▶ _REQUIREMENT_
From the text on the .SUNW_ldynsym section below, extract word for word the part that opens with the words containing "Sometimes it is" and closes with "available in OpenSolaris.".

====== DOCUMENT PASSAGE ======

Now, we strip the two versions of our program to remove the .symtab symbol table, and force the system to use the dynamic tables instead:

% strip test_ldynsym test_noldynsym 
% file test_ldynsym test_noldynsym 
test_ldynsym:   ELF 32-bit LSB executable 80386 Version 1, dynamically linked, stripped
test_noldynsym: ELF 32-bit LSB executable 80386 Version 1, dynamically linked, stripped

Running the version without a .SUNW_ldynsym section:

% ./test_noldynsym 
/home/ali/test/test_noldynsym:0x6ca
/home/ali/test/test_noldynsym:main+0xb
/home/ali/test/test_noldynsym:_start+0x7a
Segmentation Fault (core dumped)
% pstack core
core 'core' of 5041:    ./test_noldynsym
 080506d2 ???????? (804692c, 80467a4, 805062a, 1, 80467b0, 80467b8)
 080506eb main     (1, 80467b0, 80467b8) + b
 0805062a _start   (1, 8046994, 0, 80469a5, 80469bf, 8046a03) + 7a

Our program used the printstack(3C) function to display its own stack. Afterwards, we use the pstack command to view the same data from the core file. In both cases, the top line represents the call to the local function static_func(), a fact that we know from examining the source code, since the number and/or '????????' used to represent it are less than obvious to an external observer.

Running the version with a .SUNW_ldynsym section, the system is able to put a name to the local function:

% ./test_ldynsym 
/home/ali/test/test_ldynsym:static_func+0xa
/home/ali/test/test_ldynsym:main+0xb
/home/ali/test/test_ldynsym:_start+0x7a
Segmentation Fault (core dumped)
% pstack core
core 'core' of 5044:    ./test_ldynsym
 08050802 static_func (8046930, 80467a8, 805075a, 1, 80467b4, 80467bc) + 12
 0805081b main     (1, 80467b4, 80467bc) + b
 0805075a _start   (1, 8046998, 0, 80469a7, 80469c1, 8046a05) + 7a

Conclusions

Sometimes it is the little things that make a difference. I expect that the local dynamic symbol table will provide valuable information in difficult debugging situations where one is examining large stripped programs running in a production environment. The rest of the time, the additional data is small, and will have little or no impact on performance.

.SUNW_ldynsym sections have been part of the Solaris development (Nevada) builds since last fall, and are also available in OpenSolaris.

Technorati Tag: OpenSolaris
Technorati Tag: Solaris

Posted at 02:05PM Feb 07, 2007 by ali in Sun | Comments[7]

Comments:

It's interesting that you say “the additional data is small, and will have little or no impact on performance”. The GCC developers seem to have gone to some length to remove symbols from dynamic shared objects with their -fvisibility=hidden support. They claim that this option “can very substantially improve linking and load times of shared object libraries”.

So do you disagree with them, or is there a key difference between your work and theirs? Are you testing plain C code while they're considering the symbol bloat in C++ code which uses templates? I suppose that you are able to ignore the .SUNW_ldynsym section when resolving undefined references during dynamic loading, so maybe its presence doesn't hurt performance so much?

====== INFORMATION SUPPLIED ======

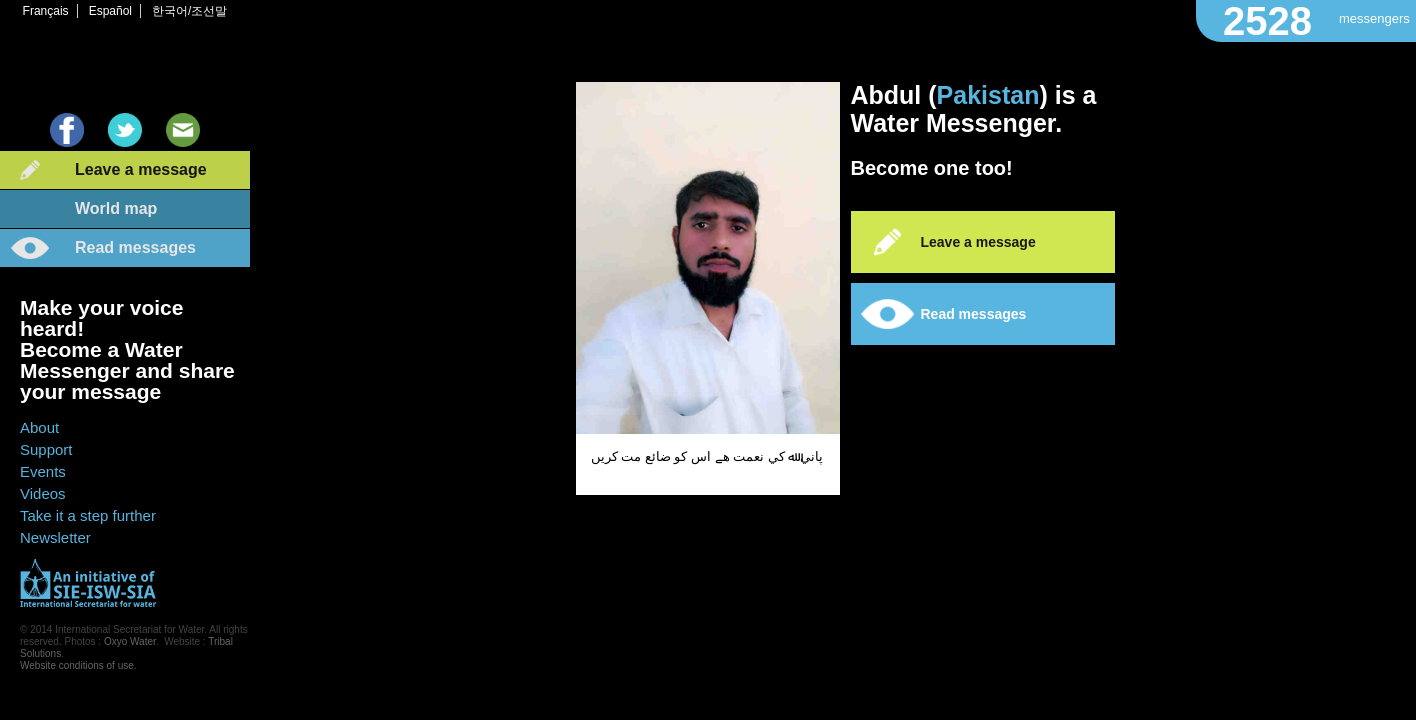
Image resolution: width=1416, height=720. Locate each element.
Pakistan (988, 95)
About (39, 427)
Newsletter (55, 537)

======

▶ _RESULT_
Sometimes it is the little things that make a difference. I expect that the local dynamic symbol table will provide valuable information in difficult debugging situations where one is examining large stripped programs running in a production environment. The rest of the time, the additional data is small, and will have little or no impact on performance.

.SUNW_ldynsym sections have been part of the Solaris development (Nevada) builds since last fall, and are also available in OpenSolaris.